As I’ve pointed out, I somehow escaped personal heartache on that day. No one I directly know was amongst the murdered. But many I do know have lost lovers, friends, husbands, fathers and children. Every moment I talk to them on the phone, or see them on Facebook or have a cup of coffee I am reminded. Every waking day, they are reminded.

My heartache is for the heartache of those I care about and of course for the scar on the city for which I have a love/hate relationship and with which an indelible part of my soul will always belong.

It’s also no secret that aesthetically, I hated those buildings. While marvels of engineering they seemed out of place at the time. And I still feel that way about them then.

But now…

Like them or not, they were unforgettable, powerful and a kind of gateway to the city. A gateway this city no longer has.

The Statue of Liberty no longer stands in the shadow of that gate. A gate that increasingly seems to remain closed to what America is. There was a kind of sense of the Statue of Liberty showing her light to the harbor as she stood at the feet of the Gate that was the Twin Towers. A Gate now closed.

Liberty still shines a light onto the harbor, her words of welcome still inscribed. But God forbid you want to build a community center aimed at healing that gaping wound. God Forbid you make a place that yes, is primarily a Muslim Cultural Center but that also will house places of prayer for every religious practice available. God Forbid that an act can be made to reach out, to bridge the divide.

Oh you’re welcome here, but only up to a point.

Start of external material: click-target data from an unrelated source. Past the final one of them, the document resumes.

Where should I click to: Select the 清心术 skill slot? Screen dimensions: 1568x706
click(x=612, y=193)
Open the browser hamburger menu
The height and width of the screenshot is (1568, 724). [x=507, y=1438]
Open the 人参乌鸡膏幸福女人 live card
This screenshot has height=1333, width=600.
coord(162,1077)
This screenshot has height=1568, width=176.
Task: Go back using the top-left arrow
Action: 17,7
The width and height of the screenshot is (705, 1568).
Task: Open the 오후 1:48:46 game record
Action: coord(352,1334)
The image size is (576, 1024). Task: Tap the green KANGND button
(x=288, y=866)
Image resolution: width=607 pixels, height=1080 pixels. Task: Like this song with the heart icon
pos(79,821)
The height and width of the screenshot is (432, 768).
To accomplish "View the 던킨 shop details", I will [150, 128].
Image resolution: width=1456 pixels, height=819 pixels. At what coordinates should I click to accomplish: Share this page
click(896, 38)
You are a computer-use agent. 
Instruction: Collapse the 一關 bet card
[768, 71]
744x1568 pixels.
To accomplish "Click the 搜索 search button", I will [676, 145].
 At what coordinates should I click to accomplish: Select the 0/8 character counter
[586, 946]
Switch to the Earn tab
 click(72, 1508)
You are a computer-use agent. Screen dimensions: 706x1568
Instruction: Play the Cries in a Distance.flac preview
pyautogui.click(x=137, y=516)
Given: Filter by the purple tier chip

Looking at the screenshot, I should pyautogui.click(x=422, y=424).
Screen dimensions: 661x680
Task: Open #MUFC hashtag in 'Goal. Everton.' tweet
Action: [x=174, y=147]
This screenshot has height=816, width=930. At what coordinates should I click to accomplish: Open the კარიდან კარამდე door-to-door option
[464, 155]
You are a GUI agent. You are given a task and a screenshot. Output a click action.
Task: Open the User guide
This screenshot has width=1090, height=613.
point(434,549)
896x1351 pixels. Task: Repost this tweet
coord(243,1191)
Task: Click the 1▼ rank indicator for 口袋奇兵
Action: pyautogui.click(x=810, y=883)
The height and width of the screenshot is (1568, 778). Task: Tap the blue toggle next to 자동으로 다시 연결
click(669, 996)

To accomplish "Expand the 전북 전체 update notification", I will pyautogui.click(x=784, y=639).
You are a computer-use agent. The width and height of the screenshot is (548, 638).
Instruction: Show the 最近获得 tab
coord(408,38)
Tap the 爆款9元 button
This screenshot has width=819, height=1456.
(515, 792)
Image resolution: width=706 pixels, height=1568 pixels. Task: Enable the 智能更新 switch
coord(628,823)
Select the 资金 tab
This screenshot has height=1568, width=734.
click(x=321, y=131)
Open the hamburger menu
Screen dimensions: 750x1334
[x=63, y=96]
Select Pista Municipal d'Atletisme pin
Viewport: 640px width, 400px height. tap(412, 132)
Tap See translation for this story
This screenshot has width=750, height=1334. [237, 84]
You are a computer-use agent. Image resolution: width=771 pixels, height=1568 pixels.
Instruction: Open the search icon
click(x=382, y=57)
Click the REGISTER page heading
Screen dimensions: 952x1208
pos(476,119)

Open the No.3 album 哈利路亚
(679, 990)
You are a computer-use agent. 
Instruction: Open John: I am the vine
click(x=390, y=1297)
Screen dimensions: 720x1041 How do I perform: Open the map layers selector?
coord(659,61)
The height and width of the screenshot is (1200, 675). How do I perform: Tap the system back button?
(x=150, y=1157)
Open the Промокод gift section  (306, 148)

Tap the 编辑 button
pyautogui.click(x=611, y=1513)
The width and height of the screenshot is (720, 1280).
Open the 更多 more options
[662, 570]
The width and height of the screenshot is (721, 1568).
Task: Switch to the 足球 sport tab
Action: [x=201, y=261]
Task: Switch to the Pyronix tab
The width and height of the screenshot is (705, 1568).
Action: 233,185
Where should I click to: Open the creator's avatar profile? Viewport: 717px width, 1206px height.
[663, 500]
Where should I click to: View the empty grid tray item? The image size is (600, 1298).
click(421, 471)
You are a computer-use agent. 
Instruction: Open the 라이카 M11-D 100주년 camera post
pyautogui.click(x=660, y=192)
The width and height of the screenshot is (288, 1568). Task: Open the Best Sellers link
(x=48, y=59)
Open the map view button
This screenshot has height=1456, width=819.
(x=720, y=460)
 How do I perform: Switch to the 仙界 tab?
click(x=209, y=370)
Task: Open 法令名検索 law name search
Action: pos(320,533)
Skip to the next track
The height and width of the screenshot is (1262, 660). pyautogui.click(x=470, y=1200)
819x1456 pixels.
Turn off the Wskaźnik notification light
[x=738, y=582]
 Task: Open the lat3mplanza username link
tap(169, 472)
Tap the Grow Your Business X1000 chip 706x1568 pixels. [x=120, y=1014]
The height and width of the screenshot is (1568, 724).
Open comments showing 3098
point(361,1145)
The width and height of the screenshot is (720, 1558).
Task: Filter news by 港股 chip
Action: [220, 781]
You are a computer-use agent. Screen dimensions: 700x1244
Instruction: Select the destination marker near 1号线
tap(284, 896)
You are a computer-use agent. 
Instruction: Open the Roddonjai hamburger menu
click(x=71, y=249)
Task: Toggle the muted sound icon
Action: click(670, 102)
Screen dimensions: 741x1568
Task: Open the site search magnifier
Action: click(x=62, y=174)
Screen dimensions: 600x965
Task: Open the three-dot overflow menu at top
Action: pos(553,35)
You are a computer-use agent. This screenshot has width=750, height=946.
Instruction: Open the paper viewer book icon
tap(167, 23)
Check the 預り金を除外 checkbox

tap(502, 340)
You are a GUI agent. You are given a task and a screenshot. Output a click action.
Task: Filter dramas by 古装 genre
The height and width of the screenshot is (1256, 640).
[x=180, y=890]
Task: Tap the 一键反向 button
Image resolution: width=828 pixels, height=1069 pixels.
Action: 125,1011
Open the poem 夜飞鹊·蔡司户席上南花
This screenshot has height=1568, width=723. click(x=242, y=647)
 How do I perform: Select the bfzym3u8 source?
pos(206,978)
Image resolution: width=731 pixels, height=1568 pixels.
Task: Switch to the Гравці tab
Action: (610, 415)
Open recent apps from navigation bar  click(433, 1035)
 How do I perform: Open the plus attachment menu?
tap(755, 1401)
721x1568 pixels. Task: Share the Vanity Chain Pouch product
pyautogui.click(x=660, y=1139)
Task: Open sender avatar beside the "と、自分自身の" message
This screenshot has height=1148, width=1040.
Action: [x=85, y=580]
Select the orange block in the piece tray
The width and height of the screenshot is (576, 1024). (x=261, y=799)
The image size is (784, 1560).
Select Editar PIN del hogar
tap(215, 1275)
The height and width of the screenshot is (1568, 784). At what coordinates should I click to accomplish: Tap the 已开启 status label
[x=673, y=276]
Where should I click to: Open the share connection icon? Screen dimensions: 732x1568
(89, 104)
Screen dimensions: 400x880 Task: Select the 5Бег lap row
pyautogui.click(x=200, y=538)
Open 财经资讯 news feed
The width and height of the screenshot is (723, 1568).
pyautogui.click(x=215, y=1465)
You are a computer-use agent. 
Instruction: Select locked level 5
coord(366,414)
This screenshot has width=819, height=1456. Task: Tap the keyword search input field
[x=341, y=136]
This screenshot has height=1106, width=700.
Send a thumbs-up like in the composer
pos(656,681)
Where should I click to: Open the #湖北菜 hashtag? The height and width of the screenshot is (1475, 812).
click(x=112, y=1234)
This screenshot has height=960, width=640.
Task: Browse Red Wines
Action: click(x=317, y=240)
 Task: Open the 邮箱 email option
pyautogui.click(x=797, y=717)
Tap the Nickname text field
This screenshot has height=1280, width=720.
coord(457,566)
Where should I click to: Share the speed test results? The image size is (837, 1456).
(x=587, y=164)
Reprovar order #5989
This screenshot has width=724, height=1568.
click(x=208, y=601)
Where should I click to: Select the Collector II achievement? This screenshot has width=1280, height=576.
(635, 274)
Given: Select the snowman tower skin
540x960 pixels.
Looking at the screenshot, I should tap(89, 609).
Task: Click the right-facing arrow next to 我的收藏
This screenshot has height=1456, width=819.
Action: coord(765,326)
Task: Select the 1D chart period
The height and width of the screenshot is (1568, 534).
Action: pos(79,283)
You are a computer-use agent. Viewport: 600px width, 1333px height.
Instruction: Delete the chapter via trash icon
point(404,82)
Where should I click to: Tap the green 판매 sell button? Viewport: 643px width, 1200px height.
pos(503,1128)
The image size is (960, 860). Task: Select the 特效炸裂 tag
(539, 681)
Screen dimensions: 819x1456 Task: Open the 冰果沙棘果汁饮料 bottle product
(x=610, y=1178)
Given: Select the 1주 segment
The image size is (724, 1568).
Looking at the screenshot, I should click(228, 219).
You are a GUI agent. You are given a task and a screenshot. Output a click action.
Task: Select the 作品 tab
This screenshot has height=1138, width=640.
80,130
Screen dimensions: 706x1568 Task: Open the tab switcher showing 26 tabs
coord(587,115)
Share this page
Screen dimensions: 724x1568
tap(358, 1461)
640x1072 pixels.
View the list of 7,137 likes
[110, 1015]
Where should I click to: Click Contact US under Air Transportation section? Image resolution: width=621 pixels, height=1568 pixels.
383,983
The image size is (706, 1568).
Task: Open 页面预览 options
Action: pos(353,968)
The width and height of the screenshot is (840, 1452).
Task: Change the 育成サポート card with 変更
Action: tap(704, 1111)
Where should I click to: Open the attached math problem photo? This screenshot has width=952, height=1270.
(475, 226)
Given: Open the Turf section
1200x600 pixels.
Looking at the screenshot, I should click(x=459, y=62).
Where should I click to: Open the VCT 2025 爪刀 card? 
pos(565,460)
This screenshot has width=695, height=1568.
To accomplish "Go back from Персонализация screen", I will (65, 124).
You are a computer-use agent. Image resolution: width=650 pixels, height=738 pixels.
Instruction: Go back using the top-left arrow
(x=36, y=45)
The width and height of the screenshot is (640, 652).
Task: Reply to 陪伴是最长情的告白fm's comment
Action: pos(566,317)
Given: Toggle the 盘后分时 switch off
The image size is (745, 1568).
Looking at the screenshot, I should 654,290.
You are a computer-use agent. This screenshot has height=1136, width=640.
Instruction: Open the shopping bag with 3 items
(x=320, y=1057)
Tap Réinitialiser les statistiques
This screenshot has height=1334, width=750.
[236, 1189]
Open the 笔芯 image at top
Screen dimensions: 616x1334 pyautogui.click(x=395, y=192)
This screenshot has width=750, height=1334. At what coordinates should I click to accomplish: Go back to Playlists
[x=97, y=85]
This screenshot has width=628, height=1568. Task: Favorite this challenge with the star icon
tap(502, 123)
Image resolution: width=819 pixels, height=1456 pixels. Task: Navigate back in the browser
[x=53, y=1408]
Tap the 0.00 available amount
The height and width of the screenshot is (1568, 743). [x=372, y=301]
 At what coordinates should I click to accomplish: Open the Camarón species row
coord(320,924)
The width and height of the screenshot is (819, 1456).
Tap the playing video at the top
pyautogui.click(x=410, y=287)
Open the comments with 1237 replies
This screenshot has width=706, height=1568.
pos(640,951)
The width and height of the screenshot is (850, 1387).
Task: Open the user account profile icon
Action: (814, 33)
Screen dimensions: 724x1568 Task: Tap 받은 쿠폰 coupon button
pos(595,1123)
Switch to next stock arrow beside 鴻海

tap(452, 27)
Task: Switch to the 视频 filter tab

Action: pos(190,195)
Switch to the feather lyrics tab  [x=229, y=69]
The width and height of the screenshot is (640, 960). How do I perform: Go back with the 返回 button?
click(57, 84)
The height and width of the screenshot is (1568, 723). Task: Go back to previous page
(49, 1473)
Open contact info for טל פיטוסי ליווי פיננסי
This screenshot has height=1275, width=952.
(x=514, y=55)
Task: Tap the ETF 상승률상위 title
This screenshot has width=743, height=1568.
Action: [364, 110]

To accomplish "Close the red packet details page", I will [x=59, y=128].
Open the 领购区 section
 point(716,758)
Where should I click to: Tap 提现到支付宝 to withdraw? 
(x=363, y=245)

September 11th must be a day of reflection, prayer and thoughtfulness. However it is you observe for yourself and ponder the nature of humanity’s penchant for cruelty and violence to each other and what we can do to grow from it, to be greater than it. To be better than we have been.

No, instead we focus on whackjobs burning books of worship, we throw parties to make money and then retroactively decide to donate the proceeds somewhere and claim that the party date was a coincidence. We claim to be thinking of the families of the fallen when we display our astounding ignorance of every conceivable fact and meaning. We exploit and wring our hands, but God forbid we actually solve the issue and learn to live WITH each other.

Clearly I stand in support of the Cultural Center known as Park 51. But I will not be joining the demonstrations tomorrow. I do not believe that September 11th should be marching or demonstrating for anything. ANYthing.

Anything else dishonors the dead and dishonors the families of the dead, whether at the World Trade Center, The Pentagon or that open field in Shanksville.

We need reflection. We need to think. We need to pray and send light. We need to volunteer. We need to really help.


As always I say we don't need to be told to "Never Forget". That's a self aggrandizing phrase promoted by people who are trying to be part of something that frankly they.just.aren't.

What happened was yes, a national tragedy. But the wounds are felt HERE. Not in Wasilla, not in Florida....HERE.


Any idiot will tell you that if you keep scratching a wound it will get infected. We need to stop scratching at the wound.